I think it's important to make different kinds of monsters act differently.

Some of them should just rush and bump, as you say.  Others should have some unusual pathfinding behavior that the player can learn and anticipate their movements.  -- eg, hasn't seen them in a while but knows he level map so can guess where they probably are and how many more turns he has to do something before they show up. 

Some of them should deliberately hide items and barricade themselves into some kind of strong room.  Some should flee the player on sight.  After all, as far as they're concerned the player is a murdering thief. 

Some monsters should fight each other - so the player may be able to lead a bunch of Vampires into a bunch of Warlocks, then deal with a few survivors and start sorting the loot.

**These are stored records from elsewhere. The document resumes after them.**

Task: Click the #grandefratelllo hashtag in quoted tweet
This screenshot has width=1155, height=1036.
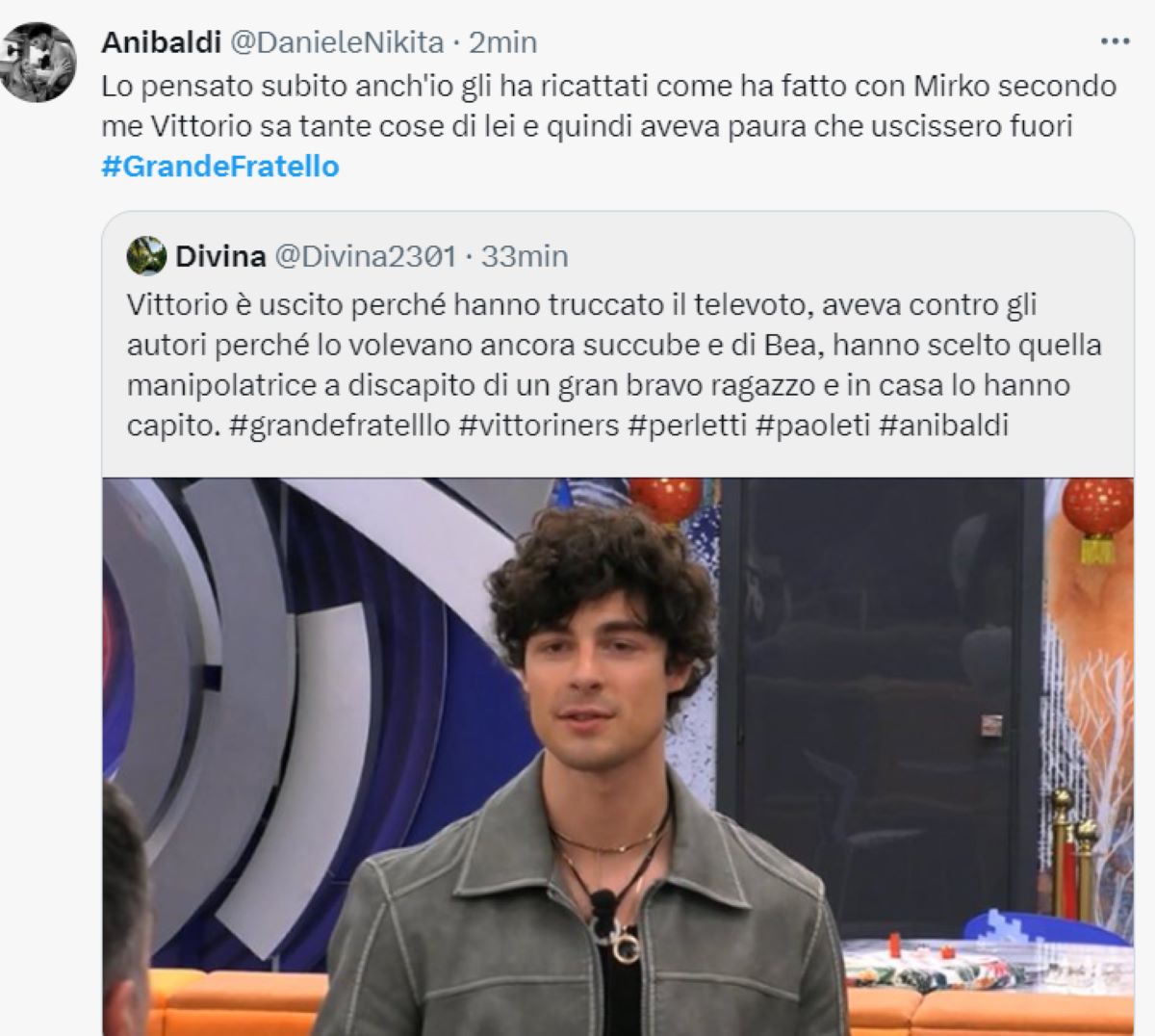Action: tap(340, 425)
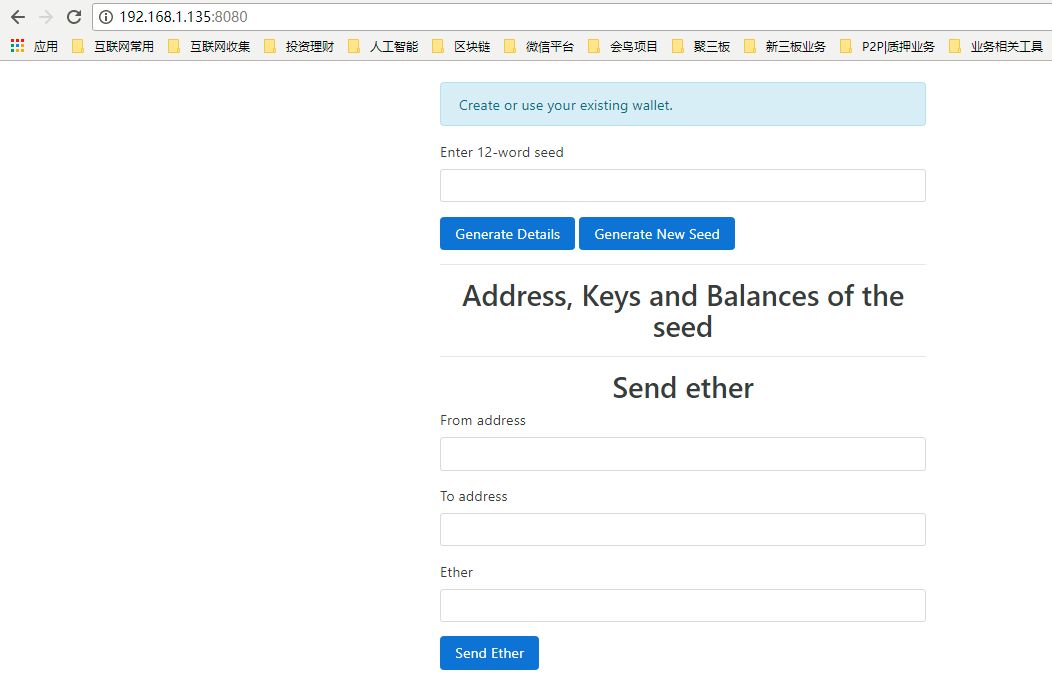This screenshot has height=697, width=1052.
Task: Reload the page with the refresh icon
Action: (x=74, y=17)
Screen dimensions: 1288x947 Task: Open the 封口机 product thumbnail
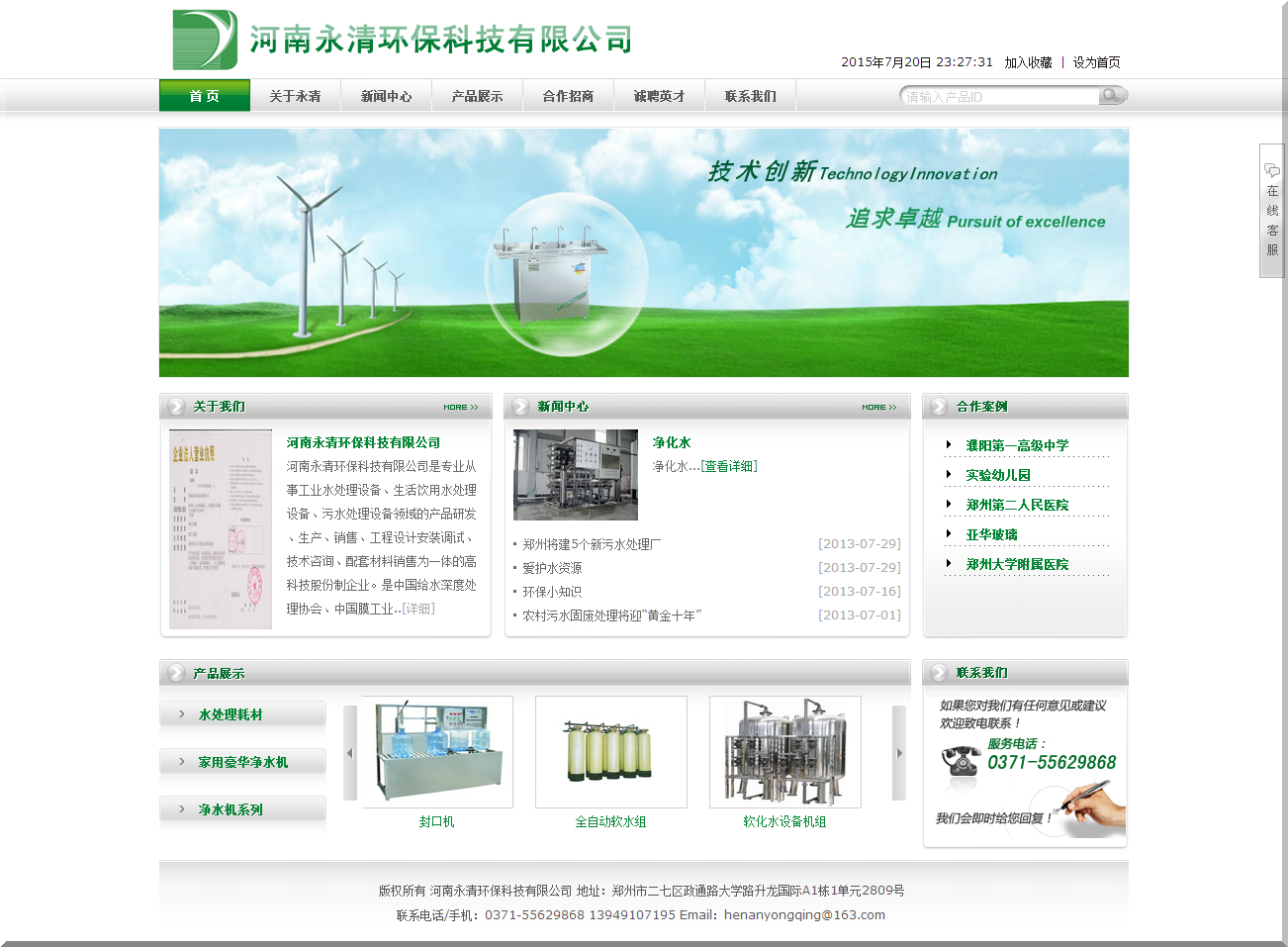click(437, 752)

Some should be neutral until provoked.  Maybe you provoke them when you pick up something that's in the room with them, or maybe they don't provoke until you actually attack them.

Occasionally, maybe a member of a usually-hostile race, when cornered, might try to cut a deal -- something like "Don't Kill Me!  I'll tell you whatever you want to know!" and then the player gets part of his monster knowledge and map filled in, and maybe learns what some of the important monsters on the next couple of levels are in advance.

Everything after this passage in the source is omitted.